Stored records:
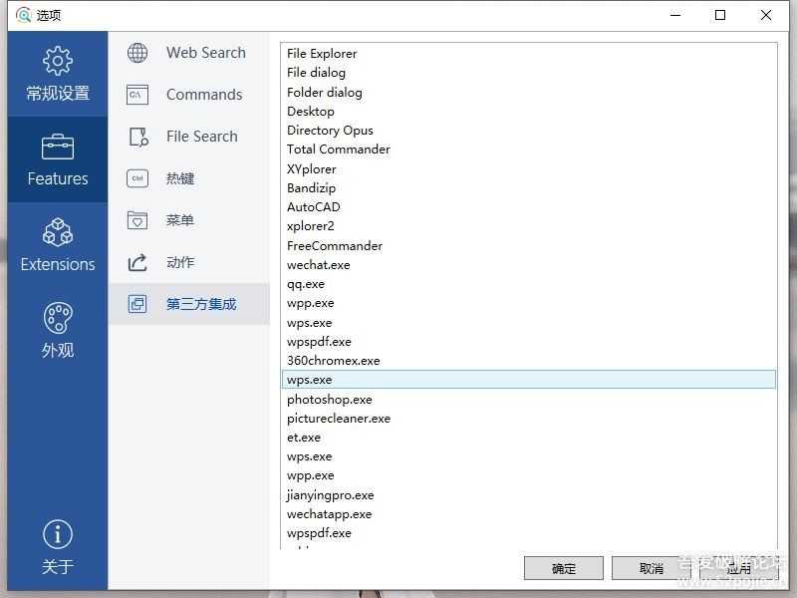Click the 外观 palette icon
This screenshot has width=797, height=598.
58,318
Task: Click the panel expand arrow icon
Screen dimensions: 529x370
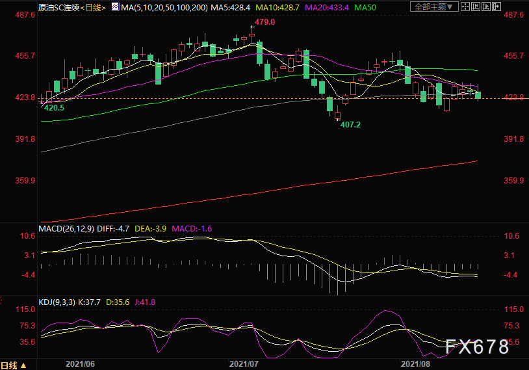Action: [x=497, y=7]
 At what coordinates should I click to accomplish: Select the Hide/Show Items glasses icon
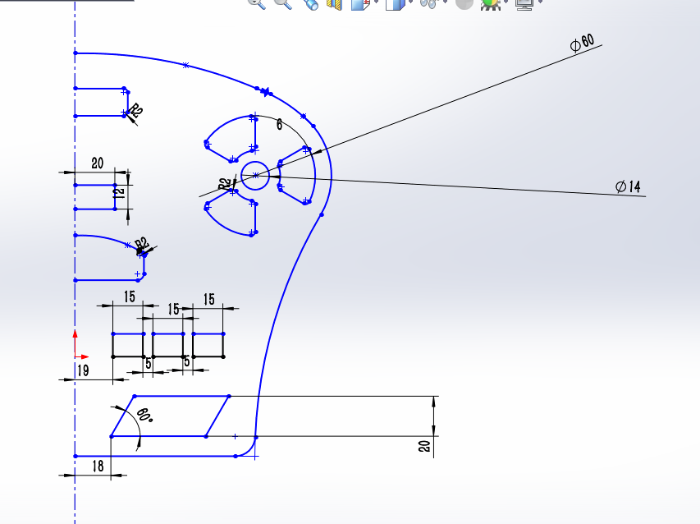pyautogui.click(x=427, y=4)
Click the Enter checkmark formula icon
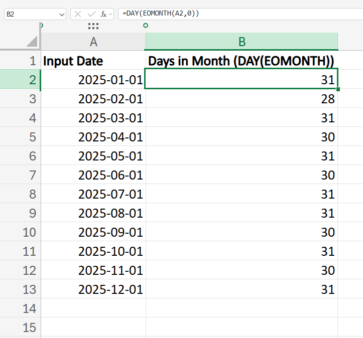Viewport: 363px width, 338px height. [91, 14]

==

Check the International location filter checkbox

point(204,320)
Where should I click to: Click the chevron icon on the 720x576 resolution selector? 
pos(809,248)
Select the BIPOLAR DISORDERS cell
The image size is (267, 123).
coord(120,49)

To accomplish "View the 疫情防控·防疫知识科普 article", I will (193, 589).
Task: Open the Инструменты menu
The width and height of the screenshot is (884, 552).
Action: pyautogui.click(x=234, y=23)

- [Problem details]: Return each line in the records that holds the string "Task".

- [Exercise response]:
Task: Click the panel expand arrow icon
Task: Open the Инструменты menu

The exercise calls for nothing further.